I had better watch the time, as I must drive Arnie to and from the vet’s every two hours.  He’s having his blood sugar levels monitored due to his diabetes.  It’s funny how one becomes inured to tedious tasks.

Labour Day

Other than a couple of hot weeks in July, it hasn’t been much of a summer in the Okanagan.  This weekend was okay, around 27 degrees, so shorts and t shirts were fine, but it wasn’t as hot as it’s been in years past.  I remember August 31, 1997, when Prince Di was killed, as a very hot night.  We were watching a video, after having heard on the six o’clock news that the princess had been in an accident.  We thought it was minor, so after popping the movie out at 9:00 PM we were shocked to hear that she had died.

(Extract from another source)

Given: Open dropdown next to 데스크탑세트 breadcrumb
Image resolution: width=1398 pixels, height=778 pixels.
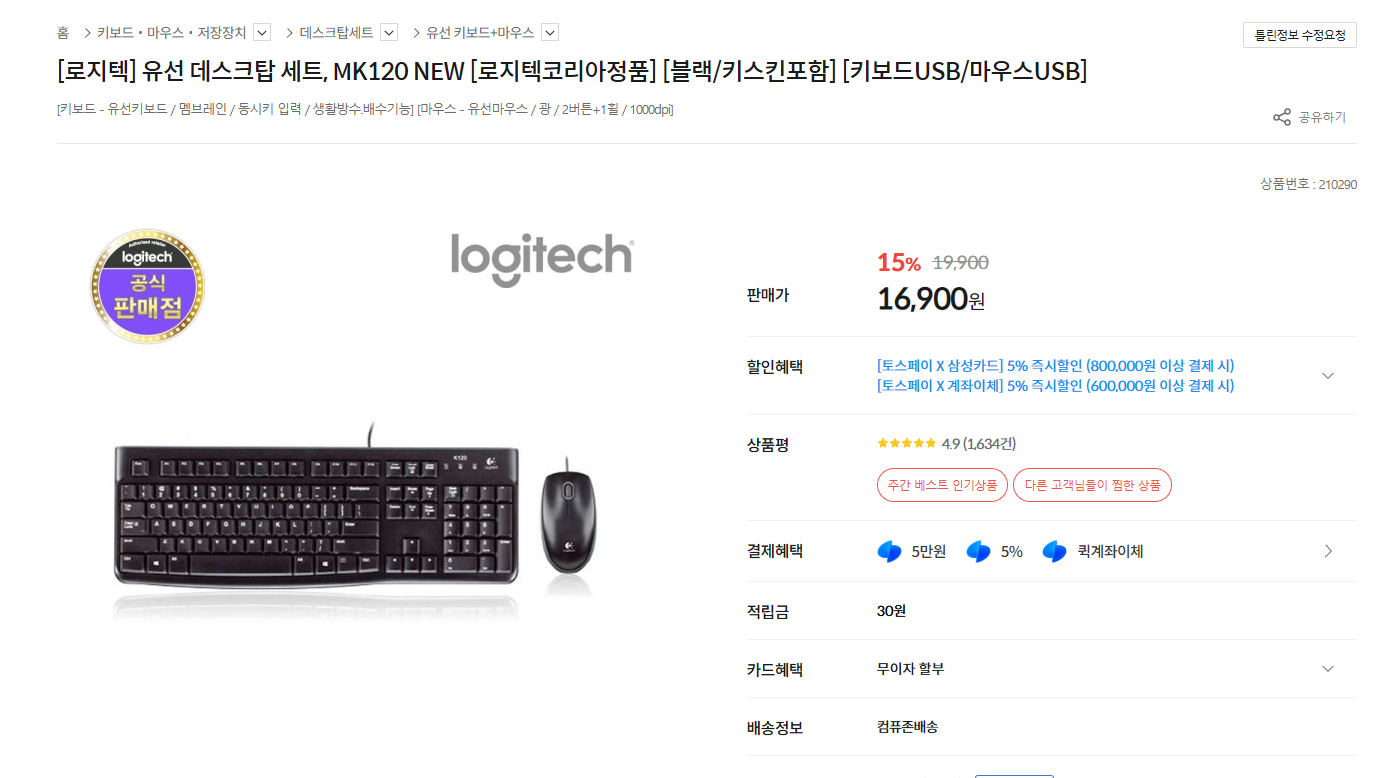Looking at the screenshot, I should pos(389,32).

Today is Labour Day, and it’s a bit overcast.  I guess it’s probably better for the poor kids heading back to school.  I always felt sick inside on Labour Day, and would spend the day moping about, feeling gloomy.  It always marked the end of the two months of complete freedom I experienced at my grandparents’ house.  I could stay up as late as I liked, sleep in until noon, spread my Barbie, her house and clothing from one end of the house to the other, and order strange foods.

One of these foods was both peanut butter and strawberry jam in the same jar.  Do you remember that?  They would also buy chips, Pop Tarts, sugar-sweetened cereals and cookies.  None of this stuff ever appeared in our house.  As well, it could be eaten all evening long in the living room, in front of the T.V.

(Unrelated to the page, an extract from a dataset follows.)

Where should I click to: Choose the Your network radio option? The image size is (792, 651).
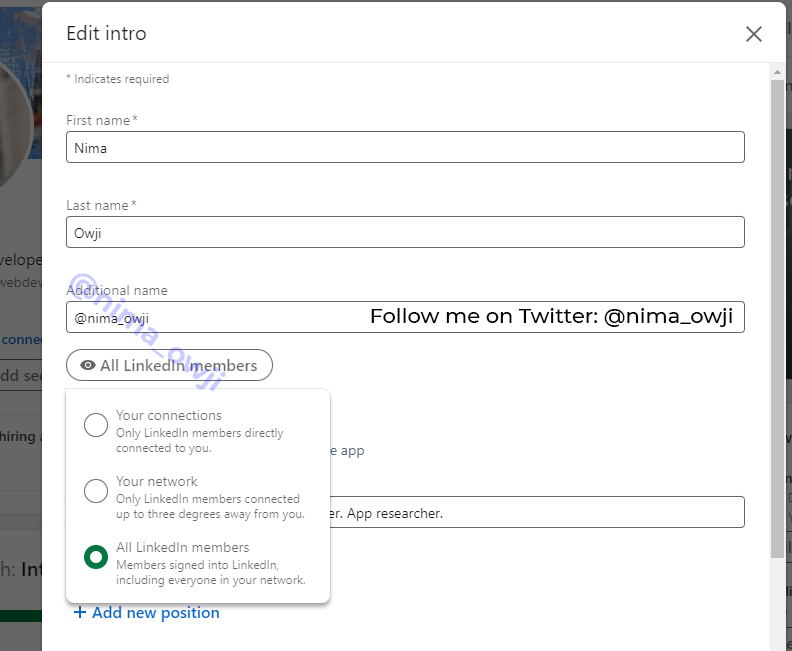96,491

Yesterday I came home after a night in Osoyoos, and marveled at the beauty of the apples on the trees along the highway.  They were twice the size of tennis balls and very red.  Someday, when it’s all paved over and we’re buying apples from China, we’ll think back on the beauty of what was, and wonder what happened.

When I arrived home I decided that I’d better start to package some of the baked fruitcakes and make room on the shelves for more.  I made two cases of 24 each, and put them on the closet floor in the basement kitchen.  I sighed, and said to myself, “only 148 more cases to go.”  Should I just shoot myself now?

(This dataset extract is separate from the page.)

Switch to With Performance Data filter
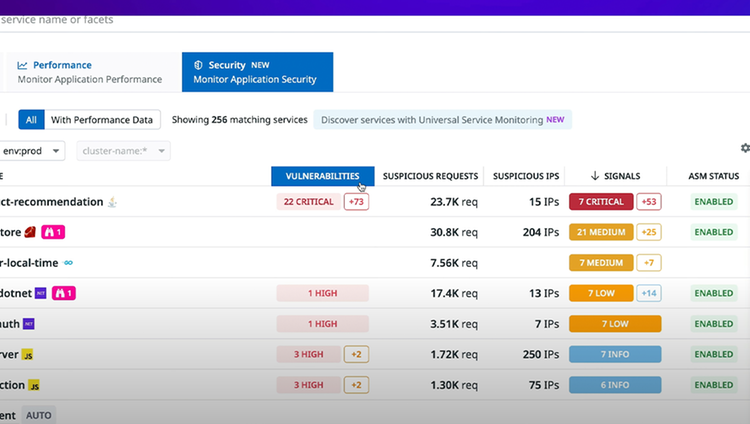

Have you ever tried to get blood out of a dachshund?  It’s very hard, in case you’re wondering.  The vet told me that Arnie would have to spend a day there so that they can draw blood every two hours and monitor his sugar levels (he has diabetes).  I told the vet that Arnie hates him and his clinic, and therefore I would have to drive Arnie back and forth every two hours.  The vet then suggested that I could it myself with a blood sugar monitor.  I thought this was a very cost-effective idea, so decided to try it.

Tomorrow I will be phoning the vet to book a day of blood sugar testing in his clinic.  I didn’t get one drop of blood out of the dog, but instead caused a terrible ruckus.  I have a strange feeling that the vet often suggests these types of things to owners, knowing that in the words of Arnold Schwarzenegger, “I’ll be back.”